I am using Nixos 22.11. with thunderbird in a firejail wrapper.
In configuration.nix i have the following:
environment.sessionVariables = {
# TERM = "kitty";
DOWNLOADS = "\${HOME}/Downloads";
DOCUMENTS = "\${HOME}/Dokumente";
MUSIC = "\${HOME}/Speicher/Audio/Musik";
PICTURES = "\${HOME}/Speicher/Bilder";
VIDEOS = "\${HOME}/Speicher/Video";
EMAILS = "\${HOME}/Dokumente/Unterlagen/Emails";
EDITOR = "emacsclient -nw";
};
and regarding firejail:
programs.firejail.enable = true;
programs.firejail.wrappedBinaries = {
thunderbird = {
executable = "${pkgs.lib.getBin pkgs.thunderbird}/bin/thunderbird";
profile = pkgs.writeText "thunderbird.local" ''
noblacklist ''${DOWNLOADS}
whitelist ''${DOWNLOADS}
noblacklist ''${EMAILS}
whitelist ''${EMAILS}
# noblacklist ''${DOCUMENTS}
# whitelist ''${DOCUMENTS}
# mkdir ''${HOME}/Dokumente/Unterlagen/Emails
# noblacklist ''${HOME}/Dokumente/Unterlagen/Emails
# whitelist ''${HOME}/Dokumente/Unterlagen/Emails
include thunderbird.profile
'';
};
My other firejails programs work as expected but thunderbird is special:
If i whitelist the exact directory of the offline emails, it can’t access them (the 3 last lines commented out).
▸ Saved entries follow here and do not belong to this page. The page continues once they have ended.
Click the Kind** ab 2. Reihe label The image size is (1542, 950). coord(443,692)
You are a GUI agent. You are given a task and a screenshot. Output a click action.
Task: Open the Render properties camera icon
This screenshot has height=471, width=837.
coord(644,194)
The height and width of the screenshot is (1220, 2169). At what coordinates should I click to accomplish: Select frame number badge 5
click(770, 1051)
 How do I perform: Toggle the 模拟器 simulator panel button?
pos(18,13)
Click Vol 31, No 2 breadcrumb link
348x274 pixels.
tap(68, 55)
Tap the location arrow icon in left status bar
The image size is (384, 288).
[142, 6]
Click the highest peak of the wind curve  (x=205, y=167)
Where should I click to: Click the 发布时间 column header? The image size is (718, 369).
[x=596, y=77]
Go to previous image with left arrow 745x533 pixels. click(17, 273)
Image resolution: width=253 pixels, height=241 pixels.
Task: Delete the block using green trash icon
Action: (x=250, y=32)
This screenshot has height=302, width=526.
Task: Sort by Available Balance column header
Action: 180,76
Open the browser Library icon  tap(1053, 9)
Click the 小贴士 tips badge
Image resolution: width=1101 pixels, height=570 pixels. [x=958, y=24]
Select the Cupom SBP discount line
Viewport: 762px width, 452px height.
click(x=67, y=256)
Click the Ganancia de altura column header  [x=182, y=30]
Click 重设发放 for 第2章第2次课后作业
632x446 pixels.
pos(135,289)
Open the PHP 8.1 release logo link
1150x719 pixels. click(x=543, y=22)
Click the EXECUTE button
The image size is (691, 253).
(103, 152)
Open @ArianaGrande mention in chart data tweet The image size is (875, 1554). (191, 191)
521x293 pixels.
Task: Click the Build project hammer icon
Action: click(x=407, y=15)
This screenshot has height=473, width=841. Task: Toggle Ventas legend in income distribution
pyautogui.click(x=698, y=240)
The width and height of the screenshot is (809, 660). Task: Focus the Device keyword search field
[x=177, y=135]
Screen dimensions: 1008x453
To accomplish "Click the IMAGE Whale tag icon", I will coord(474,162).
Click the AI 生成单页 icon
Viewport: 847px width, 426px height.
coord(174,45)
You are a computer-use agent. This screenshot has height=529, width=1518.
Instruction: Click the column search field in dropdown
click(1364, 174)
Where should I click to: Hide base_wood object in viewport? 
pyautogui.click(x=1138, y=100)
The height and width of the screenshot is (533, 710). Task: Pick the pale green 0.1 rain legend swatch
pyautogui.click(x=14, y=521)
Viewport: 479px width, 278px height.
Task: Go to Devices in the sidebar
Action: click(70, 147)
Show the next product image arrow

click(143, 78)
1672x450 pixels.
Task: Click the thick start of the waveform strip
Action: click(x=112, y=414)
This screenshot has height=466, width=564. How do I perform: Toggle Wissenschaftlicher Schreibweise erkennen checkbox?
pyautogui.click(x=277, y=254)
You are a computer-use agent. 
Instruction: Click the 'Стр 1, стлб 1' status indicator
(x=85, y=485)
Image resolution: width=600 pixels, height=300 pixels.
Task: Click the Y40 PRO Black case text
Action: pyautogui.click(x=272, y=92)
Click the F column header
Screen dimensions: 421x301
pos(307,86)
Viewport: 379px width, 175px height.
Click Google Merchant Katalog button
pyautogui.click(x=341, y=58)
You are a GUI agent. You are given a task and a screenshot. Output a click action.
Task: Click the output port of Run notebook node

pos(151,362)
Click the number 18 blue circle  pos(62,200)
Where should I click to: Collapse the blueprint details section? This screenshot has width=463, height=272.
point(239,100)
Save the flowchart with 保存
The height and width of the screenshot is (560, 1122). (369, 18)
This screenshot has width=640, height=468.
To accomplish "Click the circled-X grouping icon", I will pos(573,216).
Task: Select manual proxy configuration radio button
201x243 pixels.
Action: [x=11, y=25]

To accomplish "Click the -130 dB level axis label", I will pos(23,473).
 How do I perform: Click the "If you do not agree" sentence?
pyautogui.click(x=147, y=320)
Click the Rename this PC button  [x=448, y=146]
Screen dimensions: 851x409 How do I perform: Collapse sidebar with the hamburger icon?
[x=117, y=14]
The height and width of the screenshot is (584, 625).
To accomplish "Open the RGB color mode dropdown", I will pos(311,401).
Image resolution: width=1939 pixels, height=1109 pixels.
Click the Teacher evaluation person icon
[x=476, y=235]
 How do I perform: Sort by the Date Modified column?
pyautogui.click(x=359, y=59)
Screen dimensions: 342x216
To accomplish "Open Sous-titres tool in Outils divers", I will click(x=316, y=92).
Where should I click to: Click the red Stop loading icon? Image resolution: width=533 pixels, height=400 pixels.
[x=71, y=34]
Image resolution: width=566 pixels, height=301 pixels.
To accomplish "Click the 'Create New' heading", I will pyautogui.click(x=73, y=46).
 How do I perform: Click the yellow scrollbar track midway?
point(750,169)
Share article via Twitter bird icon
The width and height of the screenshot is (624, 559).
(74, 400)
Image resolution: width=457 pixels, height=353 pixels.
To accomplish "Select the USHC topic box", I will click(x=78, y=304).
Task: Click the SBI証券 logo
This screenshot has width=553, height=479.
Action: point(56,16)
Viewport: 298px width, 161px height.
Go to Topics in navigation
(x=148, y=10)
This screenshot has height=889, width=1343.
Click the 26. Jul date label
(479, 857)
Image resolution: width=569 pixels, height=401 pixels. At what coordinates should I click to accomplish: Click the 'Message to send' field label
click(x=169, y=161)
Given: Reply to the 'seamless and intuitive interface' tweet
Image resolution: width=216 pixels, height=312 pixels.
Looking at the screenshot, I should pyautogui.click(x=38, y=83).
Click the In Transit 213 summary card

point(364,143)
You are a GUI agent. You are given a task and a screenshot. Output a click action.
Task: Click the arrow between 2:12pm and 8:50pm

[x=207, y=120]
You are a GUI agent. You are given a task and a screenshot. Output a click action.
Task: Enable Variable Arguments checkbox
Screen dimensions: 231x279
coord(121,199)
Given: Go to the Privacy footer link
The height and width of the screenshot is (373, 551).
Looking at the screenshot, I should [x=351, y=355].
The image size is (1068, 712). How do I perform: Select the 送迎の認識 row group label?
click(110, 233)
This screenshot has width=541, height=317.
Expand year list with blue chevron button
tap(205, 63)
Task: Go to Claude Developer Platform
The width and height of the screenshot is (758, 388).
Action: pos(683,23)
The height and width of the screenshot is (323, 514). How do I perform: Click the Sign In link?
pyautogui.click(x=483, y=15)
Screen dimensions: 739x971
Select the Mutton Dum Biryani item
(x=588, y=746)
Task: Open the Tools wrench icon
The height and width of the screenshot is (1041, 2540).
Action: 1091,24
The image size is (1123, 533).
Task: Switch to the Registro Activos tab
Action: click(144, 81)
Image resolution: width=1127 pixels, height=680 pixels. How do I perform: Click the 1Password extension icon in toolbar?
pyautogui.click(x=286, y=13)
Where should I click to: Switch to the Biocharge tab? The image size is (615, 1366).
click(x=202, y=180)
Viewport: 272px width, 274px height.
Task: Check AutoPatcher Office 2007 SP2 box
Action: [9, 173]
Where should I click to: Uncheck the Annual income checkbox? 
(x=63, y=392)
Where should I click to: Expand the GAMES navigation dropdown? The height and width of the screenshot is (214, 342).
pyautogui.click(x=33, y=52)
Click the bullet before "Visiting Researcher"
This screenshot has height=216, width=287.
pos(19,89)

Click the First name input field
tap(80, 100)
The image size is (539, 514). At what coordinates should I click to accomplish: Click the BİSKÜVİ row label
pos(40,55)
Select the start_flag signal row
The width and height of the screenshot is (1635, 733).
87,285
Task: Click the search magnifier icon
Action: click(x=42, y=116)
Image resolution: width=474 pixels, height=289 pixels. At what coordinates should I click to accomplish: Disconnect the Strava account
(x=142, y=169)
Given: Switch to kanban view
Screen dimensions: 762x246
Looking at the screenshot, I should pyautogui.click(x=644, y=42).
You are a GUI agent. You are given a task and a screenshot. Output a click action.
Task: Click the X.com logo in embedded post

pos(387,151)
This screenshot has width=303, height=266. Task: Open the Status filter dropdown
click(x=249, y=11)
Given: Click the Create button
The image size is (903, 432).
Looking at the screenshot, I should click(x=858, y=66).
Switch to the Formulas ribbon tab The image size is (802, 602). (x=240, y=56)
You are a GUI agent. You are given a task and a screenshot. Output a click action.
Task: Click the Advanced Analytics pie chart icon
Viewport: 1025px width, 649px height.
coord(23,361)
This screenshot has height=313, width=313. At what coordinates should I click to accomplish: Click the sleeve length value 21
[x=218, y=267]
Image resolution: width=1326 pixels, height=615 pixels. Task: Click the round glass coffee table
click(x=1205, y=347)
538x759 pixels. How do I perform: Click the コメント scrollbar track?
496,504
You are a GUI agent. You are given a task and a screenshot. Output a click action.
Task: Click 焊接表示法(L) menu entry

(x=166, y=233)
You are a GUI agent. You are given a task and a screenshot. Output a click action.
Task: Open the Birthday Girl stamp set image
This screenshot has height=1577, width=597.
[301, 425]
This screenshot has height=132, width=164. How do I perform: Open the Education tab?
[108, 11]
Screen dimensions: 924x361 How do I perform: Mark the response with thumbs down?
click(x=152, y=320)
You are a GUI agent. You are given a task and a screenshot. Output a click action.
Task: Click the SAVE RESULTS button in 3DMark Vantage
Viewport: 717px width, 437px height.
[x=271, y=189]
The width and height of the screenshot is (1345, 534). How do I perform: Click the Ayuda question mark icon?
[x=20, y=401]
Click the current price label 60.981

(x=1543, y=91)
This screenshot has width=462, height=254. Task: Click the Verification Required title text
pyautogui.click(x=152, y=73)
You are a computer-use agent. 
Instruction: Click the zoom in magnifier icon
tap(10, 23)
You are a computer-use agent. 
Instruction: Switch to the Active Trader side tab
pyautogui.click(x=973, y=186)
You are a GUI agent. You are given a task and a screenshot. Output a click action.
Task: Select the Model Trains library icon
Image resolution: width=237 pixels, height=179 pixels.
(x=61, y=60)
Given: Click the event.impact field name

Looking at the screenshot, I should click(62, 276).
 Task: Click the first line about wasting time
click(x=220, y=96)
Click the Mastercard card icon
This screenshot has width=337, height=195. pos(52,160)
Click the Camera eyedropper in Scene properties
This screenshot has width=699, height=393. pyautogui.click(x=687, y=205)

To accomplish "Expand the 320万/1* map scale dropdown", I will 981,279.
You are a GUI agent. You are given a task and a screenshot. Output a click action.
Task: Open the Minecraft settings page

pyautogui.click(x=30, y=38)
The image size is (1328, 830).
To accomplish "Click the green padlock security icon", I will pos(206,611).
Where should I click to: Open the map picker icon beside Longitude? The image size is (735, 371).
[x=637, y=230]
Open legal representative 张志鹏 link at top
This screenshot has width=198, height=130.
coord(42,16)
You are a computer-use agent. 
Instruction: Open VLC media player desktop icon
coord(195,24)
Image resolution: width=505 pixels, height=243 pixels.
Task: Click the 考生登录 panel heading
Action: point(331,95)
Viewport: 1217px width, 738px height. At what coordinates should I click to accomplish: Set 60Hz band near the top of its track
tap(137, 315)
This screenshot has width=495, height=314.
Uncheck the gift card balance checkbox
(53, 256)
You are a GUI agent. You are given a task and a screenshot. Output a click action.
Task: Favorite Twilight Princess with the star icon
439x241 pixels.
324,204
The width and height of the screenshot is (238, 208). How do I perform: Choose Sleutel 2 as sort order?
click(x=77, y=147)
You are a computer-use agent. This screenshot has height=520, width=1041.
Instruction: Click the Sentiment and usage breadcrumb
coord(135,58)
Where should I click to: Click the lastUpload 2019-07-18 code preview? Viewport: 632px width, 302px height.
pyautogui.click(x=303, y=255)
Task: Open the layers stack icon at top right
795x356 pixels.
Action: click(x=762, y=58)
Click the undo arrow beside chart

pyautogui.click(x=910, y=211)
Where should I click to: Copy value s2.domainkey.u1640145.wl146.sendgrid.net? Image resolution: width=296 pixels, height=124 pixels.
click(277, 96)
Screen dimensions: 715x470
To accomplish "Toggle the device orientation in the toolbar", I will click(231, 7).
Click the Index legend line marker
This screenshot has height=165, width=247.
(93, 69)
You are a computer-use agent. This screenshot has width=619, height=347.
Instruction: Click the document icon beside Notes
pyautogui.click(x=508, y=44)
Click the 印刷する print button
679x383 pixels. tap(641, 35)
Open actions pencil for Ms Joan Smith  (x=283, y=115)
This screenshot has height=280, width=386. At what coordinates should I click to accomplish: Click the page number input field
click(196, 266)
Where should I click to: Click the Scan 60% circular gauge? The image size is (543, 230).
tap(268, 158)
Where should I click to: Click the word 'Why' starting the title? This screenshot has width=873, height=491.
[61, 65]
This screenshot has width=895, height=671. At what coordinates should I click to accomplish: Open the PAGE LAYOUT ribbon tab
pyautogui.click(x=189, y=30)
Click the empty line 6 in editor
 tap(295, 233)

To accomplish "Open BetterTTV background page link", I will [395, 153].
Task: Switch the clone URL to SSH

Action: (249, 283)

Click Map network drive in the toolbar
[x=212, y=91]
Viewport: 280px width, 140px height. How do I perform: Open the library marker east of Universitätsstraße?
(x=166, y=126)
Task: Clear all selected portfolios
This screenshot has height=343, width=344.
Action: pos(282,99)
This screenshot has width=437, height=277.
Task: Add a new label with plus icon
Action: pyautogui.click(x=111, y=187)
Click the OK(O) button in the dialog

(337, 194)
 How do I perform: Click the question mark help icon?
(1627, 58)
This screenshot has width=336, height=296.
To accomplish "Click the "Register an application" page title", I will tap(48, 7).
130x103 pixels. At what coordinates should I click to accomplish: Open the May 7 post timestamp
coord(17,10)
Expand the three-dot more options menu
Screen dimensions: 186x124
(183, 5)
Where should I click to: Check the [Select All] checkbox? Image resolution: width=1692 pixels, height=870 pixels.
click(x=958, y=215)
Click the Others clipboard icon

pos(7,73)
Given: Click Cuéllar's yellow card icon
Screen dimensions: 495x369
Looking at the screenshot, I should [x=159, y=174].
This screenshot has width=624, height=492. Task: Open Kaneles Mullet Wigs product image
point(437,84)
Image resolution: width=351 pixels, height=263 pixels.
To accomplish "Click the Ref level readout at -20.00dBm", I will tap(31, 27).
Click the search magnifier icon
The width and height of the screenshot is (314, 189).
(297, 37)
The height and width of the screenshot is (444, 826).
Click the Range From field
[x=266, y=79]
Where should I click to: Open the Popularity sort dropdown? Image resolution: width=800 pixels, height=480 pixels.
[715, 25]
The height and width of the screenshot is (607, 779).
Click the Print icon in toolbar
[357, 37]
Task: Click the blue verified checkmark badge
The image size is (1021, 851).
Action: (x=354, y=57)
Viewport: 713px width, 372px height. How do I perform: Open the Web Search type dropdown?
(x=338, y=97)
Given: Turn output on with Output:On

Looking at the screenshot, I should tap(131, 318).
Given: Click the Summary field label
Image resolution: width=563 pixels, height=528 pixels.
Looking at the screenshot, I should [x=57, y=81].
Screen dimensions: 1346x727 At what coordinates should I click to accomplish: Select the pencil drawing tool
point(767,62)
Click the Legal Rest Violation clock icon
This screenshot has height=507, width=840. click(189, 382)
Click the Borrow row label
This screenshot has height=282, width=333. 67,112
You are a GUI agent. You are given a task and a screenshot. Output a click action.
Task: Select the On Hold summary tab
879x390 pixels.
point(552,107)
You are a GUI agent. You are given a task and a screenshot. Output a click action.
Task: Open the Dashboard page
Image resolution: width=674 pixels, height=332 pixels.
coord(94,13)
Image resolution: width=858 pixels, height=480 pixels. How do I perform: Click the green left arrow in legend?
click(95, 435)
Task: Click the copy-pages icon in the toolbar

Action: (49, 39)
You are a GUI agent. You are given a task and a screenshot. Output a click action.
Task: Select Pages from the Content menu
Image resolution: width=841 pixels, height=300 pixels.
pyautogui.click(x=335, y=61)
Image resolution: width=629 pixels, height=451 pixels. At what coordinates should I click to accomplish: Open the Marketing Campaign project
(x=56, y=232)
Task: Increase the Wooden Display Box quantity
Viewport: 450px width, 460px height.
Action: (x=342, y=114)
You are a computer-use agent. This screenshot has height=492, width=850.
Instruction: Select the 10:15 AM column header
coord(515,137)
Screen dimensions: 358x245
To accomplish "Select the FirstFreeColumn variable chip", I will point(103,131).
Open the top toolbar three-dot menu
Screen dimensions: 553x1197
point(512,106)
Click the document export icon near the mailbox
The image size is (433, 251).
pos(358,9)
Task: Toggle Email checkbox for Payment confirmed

If i whitelist DOCUMENTS (presently commented out) it works fine, but this gives thunderbird access to more directories than i want to.
If i define EMAILS as a sessionVariable and then whitelist it for thunderbird as in the code i posted, i get
~ ❯ thunderbird
Reading profile /nix/store/hkpvjp170mvxh6rp8zi9snc891w9zdfg-thunderbird.local
Error: "${EMAILS}" is an invalid filename: rejected character: "{"
Why is that? If i run printenv, EMAILS has got the correct value and working with DOWNLOADS and DOCUMENTS works fine. So why is it handled differently?